▶ **Excerpt provided**

-.-.-

You are viewing a plain text version of this content. The canonical link for it is here.
Posted to issues@arrow.apache.org by "joemarshall (via GitHub)" <gi...@apache.org> on 2023/04/17 08:36:15 UTC

[GitHub] [arrow] joemarshall opened a new issue, #35176: Arrow_threading

joemarshall opened a new issue, #35176:
URL: https://github.com/apache/arrow/issues/35176

   ### Describe the enhancement requested
   
   I've built most of arrow (pyarrow and dependencies) for emscripten. It would be good to have a way to disable threading, as a lot of emscripten use is in browsers where threading may not be available.
   
   At the moment I just put in dummy pthreads, which means some functionality in e.g.datasets fails because it assumes threading is available.
   
   
   
   ### Component(s)
   
   C++


-- 
This is an automated message from the Apache Git Service.
To respond to the message, please log on to GitHub and use the
URL above to go to the specific comment.

-.-.-

▶ **Recorded data**
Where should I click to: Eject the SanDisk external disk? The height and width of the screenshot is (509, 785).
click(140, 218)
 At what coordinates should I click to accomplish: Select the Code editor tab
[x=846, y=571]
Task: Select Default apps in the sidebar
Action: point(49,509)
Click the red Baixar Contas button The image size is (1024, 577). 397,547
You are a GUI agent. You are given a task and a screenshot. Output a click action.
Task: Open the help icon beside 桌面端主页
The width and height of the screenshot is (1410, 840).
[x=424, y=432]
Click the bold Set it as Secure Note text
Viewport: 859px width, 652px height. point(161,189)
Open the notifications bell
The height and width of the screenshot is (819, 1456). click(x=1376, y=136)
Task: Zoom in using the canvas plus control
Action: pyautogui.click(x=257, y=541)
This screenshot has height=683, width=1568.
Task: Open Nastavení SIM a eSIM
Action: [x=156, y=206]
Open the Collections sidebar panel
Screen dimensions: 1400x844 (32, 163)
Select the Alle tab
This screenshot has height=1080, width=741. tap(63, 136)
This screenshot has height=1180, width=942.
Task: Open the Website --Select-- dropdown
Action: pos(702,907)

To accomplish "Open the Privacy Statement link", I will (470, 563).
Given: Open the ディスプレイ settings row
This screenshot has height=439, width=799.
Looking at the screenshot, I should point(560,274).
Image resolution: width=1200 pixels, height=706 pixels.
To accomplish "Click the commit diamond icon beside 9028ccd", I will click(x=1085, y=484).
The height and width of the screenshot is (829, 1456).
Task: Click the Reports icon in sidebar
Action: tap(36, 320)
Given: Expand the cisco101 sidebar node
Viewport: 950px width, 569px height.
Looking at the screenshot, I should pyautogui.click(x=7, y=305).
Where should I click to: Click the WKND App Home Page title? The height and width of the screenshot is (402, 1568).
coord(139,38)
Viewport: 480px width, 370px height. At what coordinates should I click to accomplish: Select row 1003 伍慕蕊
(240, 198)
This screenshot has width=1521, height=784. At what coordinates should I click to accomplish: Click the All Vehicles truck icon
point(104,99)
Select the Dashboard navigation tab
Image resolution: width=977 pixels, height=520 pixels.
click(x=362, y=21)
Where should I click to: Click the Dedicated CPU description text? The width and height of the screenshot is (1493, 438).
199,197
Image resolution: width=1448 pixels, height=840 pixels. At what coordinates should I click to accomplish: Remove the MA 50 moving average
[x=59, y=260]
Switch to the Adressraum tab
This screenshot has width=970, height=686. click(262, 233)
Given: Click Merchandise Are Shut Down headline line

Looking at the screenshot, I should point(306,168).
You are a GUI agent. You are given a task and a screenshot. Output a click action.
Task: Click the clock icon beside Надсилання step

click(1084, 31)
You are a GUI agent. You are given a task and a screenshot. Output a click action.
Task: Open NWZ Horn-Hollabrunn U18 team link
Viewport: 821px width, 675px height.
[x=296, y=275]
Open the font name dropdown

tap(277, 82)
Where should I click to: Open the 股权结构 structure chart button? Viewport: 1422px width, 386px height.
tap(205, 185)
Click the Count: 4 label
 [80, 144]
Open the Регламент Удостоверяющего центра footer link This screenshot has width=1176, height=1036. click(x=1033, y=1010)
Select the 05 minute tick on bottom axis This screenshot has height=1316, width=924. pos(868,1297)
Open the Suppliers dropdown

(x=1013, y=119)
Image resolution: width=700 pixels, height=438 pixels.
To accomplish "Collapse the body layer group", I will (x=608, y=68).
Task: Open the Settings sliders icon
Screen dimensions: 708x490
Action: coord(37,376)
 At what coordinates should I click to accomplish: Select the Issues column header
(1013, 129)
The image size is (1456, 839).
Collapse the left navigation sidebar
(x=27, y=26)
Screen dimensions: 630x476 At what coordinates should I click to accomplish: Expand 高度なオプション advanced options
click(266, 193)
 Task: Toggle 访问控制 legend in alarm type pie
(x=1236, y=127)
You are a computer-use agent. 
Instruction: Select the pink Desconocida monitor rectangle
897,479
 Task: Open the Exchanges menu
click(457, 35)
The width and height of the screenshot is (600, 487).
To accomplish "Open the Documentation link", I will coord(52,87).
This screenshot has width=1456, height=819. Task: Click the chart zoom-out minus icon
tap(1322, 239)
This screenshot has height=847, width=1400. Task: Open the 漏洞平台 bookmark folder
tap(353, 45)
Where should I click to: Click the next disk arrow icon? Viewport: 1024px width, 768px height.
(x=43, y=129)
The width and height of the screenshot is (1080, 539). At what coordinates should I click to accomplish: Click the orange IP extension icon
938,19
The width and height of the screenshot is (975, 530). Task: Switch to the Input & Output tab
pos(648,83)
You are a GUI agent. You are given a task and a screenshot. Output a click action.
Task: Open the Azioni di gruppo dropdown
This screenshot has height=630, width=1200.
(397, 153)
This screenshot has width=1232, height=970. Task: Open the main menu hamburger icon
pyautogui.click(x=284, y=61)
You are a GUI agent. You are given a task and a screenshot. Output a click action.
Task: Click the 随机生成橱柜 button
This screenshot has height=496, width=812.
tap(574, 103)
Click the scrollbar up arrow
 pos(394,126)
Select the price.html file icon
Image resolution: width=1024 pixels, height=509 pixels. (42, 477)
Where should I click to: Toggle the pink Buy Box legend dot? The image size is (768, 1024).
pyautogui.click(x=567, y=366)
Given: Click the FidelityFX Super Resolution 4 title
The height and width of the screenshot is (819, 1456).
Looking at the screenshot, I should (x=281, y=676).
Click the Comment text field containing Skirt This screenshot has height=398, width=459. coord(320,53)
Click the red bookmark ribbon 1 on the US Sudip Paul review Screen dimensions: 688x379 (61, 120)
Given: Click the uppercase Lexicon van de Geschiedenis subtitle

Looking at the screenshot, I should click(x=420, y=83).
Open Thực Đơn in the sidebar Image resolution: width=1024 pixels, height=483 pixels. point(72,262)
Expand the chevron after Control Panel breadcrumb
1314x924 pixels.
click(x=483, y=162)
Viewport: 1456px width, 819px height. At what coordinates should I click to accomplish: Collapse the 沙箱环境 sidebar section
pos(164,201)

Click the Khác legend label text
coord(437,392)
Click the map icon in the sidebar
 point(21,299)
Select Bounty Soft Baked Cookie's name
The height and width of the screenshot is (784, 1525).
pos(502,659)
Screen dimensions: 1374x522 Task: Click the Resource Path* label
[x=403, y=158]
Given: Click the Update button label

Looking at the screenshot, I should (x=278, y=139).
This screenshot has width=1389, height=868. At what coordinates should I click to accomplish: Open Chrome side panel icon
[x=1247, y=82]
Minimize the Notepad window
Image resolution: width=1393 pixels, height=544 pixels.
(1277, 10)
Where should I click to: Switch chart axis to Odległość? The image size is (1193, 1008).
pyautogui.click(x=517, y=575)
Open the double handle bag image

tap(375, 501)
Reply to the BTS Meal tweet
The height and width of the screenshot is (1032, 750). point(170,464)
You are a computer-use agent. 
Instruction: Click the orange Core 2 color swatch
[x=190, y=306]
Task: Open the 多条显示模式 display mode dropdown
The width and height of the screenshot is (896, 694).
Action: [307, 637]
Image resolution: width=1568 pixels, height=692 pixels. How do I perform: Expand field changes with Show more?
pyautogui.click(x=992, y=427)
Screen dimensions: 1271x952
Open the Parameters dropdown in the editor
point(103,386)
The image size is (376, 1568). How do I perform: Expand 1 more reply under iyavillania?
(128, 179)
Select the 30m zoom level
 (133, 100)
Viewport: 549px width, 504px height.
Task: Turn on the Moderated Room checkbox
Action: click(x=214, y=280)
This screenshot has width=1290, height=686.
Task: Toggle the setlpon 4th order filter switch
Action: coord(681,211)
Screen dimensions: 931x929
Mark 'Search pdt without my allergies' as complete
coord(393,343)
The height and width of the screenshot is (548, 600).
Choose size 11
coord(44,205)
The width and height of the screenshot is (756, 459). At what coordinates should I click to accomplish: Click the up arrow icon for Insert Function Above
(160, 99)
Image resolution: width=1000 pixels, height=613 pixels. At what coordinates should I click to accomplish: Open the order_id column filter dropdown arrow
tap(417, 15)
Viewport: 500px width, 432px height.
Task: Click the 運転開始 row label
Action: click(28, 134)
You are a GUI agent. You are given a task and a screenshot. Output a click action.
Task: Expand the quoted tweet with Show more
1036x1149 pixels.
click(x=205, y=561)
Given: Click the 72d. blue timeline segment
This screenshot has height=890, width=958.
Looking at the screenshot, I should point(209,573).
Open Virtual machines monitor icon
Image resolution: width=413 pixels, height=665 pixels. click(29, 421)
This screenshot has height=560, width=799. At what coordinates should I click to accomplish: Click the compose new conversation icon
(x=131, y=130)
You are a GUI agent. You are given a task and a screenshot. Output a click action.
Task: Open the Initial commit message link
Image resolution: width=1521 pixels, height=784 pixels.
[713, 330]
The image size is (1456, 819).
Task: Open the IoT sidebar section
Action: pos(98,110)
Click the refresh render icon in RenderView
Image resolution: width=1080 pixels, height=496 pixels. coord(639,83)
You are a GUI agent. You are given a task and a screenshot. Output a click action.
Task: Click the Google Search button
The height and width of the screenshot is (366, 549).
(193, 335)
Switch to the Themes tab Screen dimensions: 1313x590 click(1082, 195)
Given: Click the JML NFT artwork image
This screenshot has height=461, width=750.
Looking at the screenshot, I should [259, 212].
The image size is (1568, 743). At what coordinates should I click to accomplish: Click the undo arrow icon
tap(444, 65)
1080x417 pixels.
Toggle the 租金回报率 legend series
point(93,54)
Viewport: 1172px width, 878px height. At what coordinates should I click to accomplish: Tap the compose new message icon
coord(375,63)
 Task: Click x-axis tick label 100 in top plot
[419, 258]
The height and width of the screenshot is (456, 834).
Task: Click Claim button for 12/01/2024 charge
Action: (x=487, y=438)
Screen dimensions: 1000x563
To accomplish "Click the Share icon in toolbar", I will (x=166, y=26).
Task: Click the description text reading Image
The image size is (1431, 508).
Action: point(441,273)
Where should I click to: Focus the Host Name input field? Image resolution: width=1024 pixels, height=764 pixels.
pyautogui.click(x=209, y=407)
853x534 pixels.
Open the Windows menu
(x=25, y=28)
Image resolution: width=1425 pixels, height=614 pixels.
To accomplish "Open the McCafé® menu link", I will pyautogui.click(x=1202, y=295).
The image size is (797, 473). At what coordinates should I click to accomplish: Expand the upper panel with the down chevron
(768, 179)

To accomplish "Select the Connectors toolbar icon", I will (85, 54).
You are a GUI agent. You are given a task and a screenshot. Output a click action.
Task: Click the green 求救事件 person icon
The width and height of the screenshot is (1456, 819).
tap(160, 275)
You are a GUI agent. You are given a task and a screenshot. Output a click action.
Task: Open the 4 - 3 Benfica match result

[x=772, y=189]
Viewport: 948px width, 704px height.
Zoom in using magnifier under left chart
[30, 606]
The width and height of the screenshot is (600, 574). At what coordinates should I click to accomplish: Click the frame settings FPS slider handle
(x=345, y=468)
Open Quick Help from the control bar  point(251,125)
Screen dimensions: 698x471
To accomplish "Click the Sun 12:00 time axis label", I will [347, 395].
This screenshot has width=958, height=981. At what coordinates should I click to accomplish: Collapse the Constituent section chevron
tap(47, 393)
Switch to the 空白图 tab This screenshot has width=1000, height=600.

-.-.-

▶ **Exercise instructions**
A. Reproduce the passage of the Arrow threading issue starting at "You are viewing" and ending at "threading is available.".
B. Answer these questions about the Arrow threading issue:
(i) What number was given to the issue?
(ii) What has the poster built for emscripten?
(iii) Which component is listed for the issue?
C. Please resume the Arrow threading issue text from the point where it stops.

▶ **Responses in order**
A.
You are viewing a plain text version of this content. The canonical link for it is here.
Posted to issues@arrow.apache.org by "joemarshall (via GitHub)" <gi...@apache.org> on 2023/04/17 08:36:15 UTC

[GitHub] [arrow] joemarshall opened a new issue, #35176: Arrow_threading

joemarshall opened a new issue, #35176:
URL: https://github.com/apache/arrow/issues/35176

   ### Describe the enhancement requested
   
   I've built most of arrow (pyarrow and dependencies) for emscripten. It would be good to have a way to disable threading, as a lot of emscripten use is in browsers where threading may not be available.
   
   At the moment I just put in dummy pthreads, which means some functionality in e.g.datasets fails because it assumes threading is available.

B.
(i) #35176
(ii) Most of arrow (pyarrow and dependencies)
(iii) C++

C.
To unsubscribe, e-mail: issues-unsubscribe@arrow.apache.org.apache.org

For queries about this service, please contact Infrastructure at:
users@infra.apache.org


[GitHub] [arrow] westonpace commented on issue #35176: [C++] Arrow_threading

Posted by "westonpace (via GitHub)" <gi...@apache.org>.
westonpace commented on issue #35176:
URL: https://github.com/apache/arrow/issues/35176#issuecomment-1516694631

   > One thought, but if ThreadPool was to wrap a singleton SerialExecutor if ARROW_DISABLE_THREADING was set, things might just work well enough for a first attempt at an unthreaded build? I don't know whether there'd be any deadlocks in i/o vs compute tasks though?
   
   If everything is tasks and a single `SerialExecutor` is used then it should be ok (e.g. there shouldn't be deadlocks).  It will just be very slow when doing I/O because we will be sitting there waiting on I/O with our one thread while the CPU sits completely idle.
   
   That being said, I'm sure there are a few bugs / things that will need to be converted.
   
   However, I'm not sure we can just wrap the global thread pools with a serial executor.  The challenge with the serial executor is that it has to co-opt the calling thread.  This means we create the executor when the call starts.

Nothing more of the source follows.